Pour leur documentaire Désobéissant.e.s ! les réalisatrices Adèle Flaux et Alizée Chiappini ont suivi durant 18 mois des activistes du mouvement climat dans leur combat quotidien pour réduire les émissions de CO2. Mus par la conscience de l’urgence climatique et un sens aigu des responsabilités individuelle et collective, ces militants parisiens âgés pour la plupart de moins de 30 ans et issus de diverses organisations environnementales (Alternatiba, ANV COP21, Les amis de la Terre, Notre affaire à tous…), unissent leurs forces et s’activent sans relâche en multipliant les actions. De la création du lieu militant La Base à l’organisation de la marche du siècle en passant par des actions de désobéissance civile en France et à l’étranger, ils ne délaissent aucune tactique militante pourvue qu’elle soit efficace. Adèle Flaux nous raconte.
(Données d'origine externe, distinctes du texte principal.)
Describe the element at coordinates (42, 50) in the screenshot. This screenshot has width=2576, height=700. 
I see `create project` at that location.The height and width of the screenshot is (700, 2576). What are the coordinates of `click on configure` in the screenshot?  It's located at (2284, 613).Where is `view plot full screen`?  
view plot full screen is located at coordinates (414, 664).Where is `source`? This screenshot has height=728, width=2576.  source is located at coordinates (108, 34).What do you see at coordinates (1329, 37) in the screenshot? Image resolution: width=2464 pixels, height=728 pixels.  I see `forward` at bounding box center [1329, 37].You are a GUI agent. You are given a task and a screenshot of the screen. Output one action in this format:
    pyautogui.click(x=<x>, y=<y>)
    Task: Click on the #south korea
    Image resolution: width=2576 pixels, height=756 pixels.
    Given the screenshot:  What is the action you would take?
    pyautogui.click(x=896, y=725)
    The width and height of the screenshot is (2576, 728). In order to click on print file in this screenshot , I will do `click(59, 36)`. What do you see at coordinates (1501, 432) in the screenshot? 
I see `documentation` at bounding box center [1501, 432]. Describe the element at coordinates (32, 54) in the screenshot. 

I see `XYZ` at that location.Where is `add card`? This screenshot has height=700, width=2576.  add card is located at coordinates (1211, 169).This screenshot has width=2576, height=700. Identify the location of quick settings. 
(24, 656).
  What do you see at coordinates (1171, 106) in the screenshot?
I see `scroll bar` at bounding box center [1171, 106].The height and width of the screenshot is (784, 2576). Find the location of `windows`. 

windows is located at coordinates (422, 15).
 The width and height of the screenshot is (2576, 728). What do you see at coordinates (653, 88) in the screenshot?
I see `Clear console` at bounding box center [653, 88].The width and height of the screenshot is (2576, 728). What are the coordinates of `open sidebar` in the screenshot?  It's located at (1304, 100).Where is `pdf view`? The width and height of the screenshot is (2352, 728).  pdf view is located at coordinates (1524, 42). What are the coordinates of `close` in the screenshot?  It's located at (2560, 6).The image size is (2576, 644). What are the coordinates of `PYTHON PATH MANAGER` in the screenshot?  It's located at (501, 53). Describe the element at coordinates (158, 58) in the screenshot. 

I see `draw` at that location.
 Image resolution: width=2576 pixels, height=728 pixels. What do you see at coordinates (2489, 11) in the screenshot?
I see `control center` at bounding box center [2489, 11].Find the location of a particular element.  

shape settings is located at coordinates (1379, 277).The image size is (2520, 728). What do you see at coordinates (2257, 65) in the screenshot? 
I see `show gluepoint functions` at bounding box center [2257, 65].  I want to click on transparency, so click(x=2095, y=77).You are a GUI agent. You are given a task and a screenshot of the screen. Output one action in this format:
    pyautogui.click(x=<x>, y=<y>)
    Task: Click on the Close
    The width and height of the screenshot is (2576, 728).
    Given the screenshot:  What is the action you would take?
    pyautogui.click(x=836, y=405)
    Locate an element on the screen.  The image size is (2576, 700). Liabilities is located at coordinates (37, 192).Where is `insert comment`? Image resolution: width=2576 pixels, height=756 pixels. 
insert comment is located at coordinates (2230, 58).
Quel a été le point de départ de ce documentaire ?
Ça faisait un moment qu’on voyait émerger de nouvelles formes d’activisme politique, notamment le mouvement climat. On avait très envie de faire un film sur ce sujet, du côté de ces jeunes qu’on voyait avec des chasubles jaunes dans les marches pour le climat. On ne savait pas bien qui ils étaient, comment ils s’organisaient et puis il y a eu l’ouverture de La Base. Quand ce lieu a ouvert, qu’on a su qu’il réunissait plusieurs organisations : Alternatiba, ANV COP 21, Partager c’est sympa…. on s’est dit qu’il se passait quelque chose d’important et on a donc pris contact avec eux pour suivre leur aventure.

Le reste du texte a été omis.